That point has been raised before (Castillo/Tabuenca) and responded to by Mariana Ortega. The problem is twofold. One issue, as scholars like Irwin (2001), Castillo and Tabuenca (2002), Saldaña-Portillo (2003), Castillo (2006) and Medina (2008) have noted, is that the borderlands in Anzaldúa’s model are very specifically the United States side of the Mexican border. This can be seen by the references in the text, all on this side including the Mexican ones, insofar as they correspond to those chosen for the imagined territory of Aztlán, also generated from the United States. This, Irwin points out, replicates problems in the U. S. historiography of the area. I would add that the choice of references from south of the border doesn’t make Anzaldúa’s case: they are the references elites use to oppose US, yet whiten. (Castillo: it’s a nation-building concept, not a resistant one; I would add that it replicates effort to be native yet modern, assert self yet negotiate with center, that is the hallmark of so many nation building texts.) Second problem: The borderlands as fuzzy category or vague concept, abstract enough to be applicable to everything. When it’s that, AND it’s also the US, then it’s just universalizing the US – pace Ortega.

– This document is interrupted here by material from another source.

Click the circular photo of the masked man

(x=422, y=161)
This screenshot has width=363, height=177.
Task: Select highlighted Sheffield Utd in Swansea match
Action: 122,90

Postcolonial criticism privileged the idea of the hybrid because of the hybridity of the colonial subject, and borderlands seemed like a laboratory for this in the postmodern / poststructuralist environment where we also wanted a decentered subject. Now that decentered subject must also be transnational. I think the Anzaldua text is more interesting as an example of a text on borders; when we try to make it into a global model it falls apart.
So: what does it do? 1. Revise who the Chicana can be, getting out of sexism, fighting racism. 2. Women’s liberation in a transnational sense. 3. Revise what the U.S. is. 4. Revise what Spanish is. 5. Speak as colonial subject. Very well: these things are powerful. But the borderlands-as-solution to everything doesn’t actually work—it is what people have liked, but again, it is where the argument falls apart. And the problem isn’t with the text itself as much as it is with what many have wanted it to do, in proposing a global model (global transnational revolutionary subject). The things it does well, it does—as is the case with all the best and most classic literature—because it speaks not from the globe but from a place.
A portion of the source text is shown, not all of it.